(Texto fornecido):
“CONSTRUINDO O AMANHÃ: QUE GERAÇÃO QUEREMOS FORMAR?”
“Não temos de nos preocupar em viver longos anos, mas em vivê-los satisfatoriamente, porque viver longo tempo depende do destino, viver satisfatoriamente depende da tua alma. A vida é longa quando é plena…” (Sêneca, Cartas a Lucílio)
A FORMAÇÃO DO CARÁTER E DA PERSONALIDADE
Costumamos dizer que a criança já nasce com um determinado temperamento, ou seja, com um padrão inato de resposta ao ambiente. Vemos essas diferenças temperamentais em bebês recém-nascidos quanto ao nível de atividade, aproximação/retraimento, adaptabilidade, intensidade de reação, qualidade do humor, distratibilidade e persistência.
A personalidade é fruto da relação com os pais, das experiências vividas, da educação, da sociedade, cultura e religião, bem como das decisões tomadas no processo de individuação. Portanto, para que possamos formar homens e mulheres de valor, precisamos enquanto pais, interferir positivamente na vida dos nossos filhos, suprindo suas necessidades físicas, emocionais, intelectuais, sociais, “inculcando” valores positivos.

(Dados fornecidos):
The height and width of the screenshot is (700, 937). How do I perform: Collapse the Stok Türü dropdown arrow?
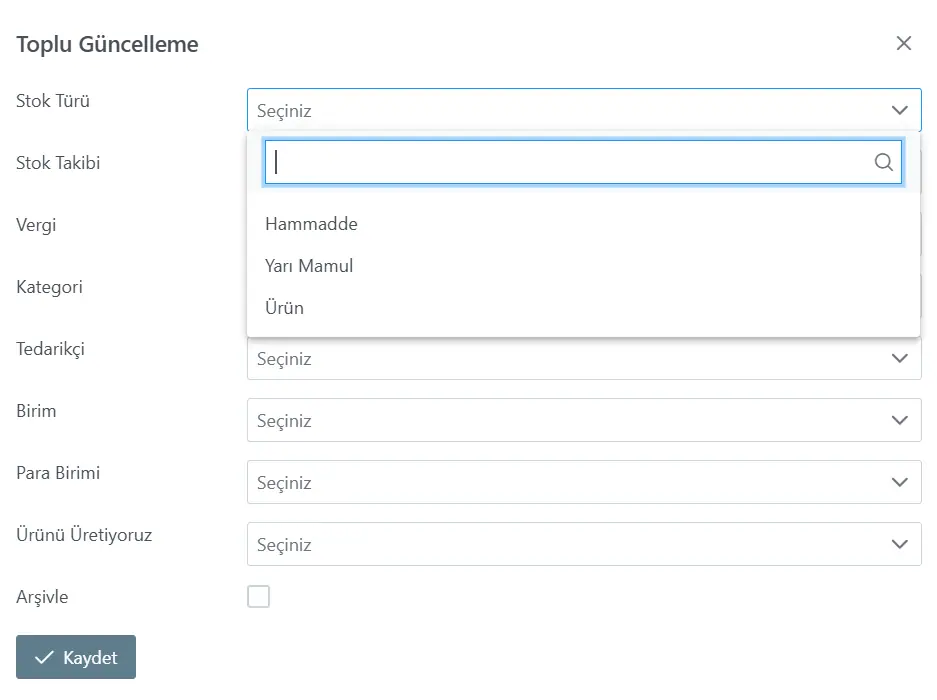899,110

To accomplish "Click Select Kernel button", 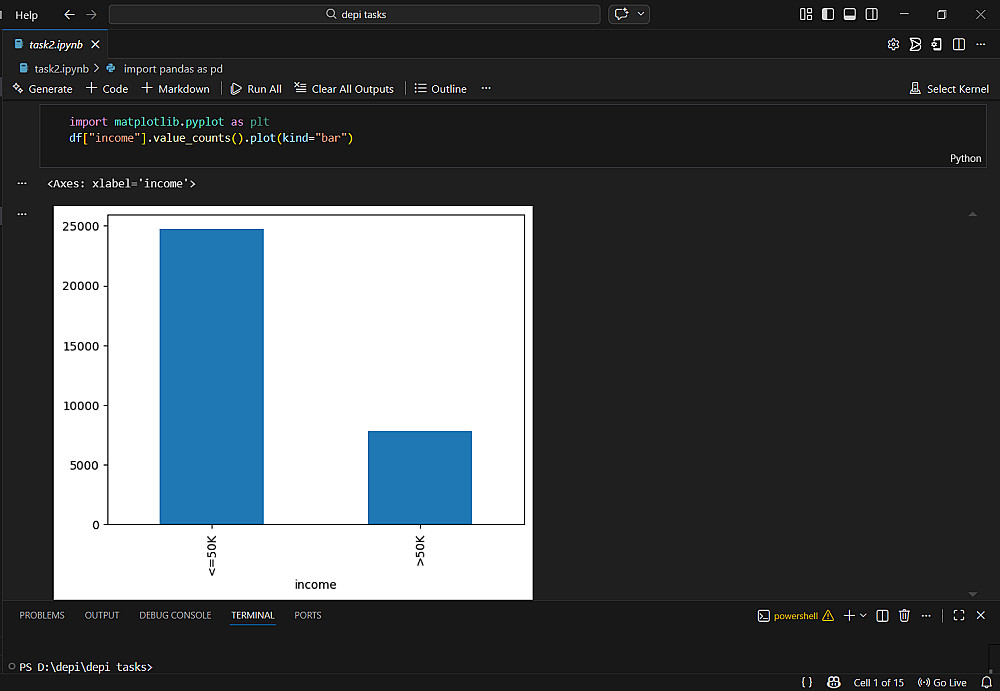I will coord(949,89).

(Tarefa a cumprir):
Segundo o texto sobre a formação do caráter e da personalidade, de que a personalidade é fruto?

(Resposta do exercício):
Da relação com os pais, das experiências vividas, da educação, da sociedade, cultura e religião, e das decisões tomadas no processo de individuação.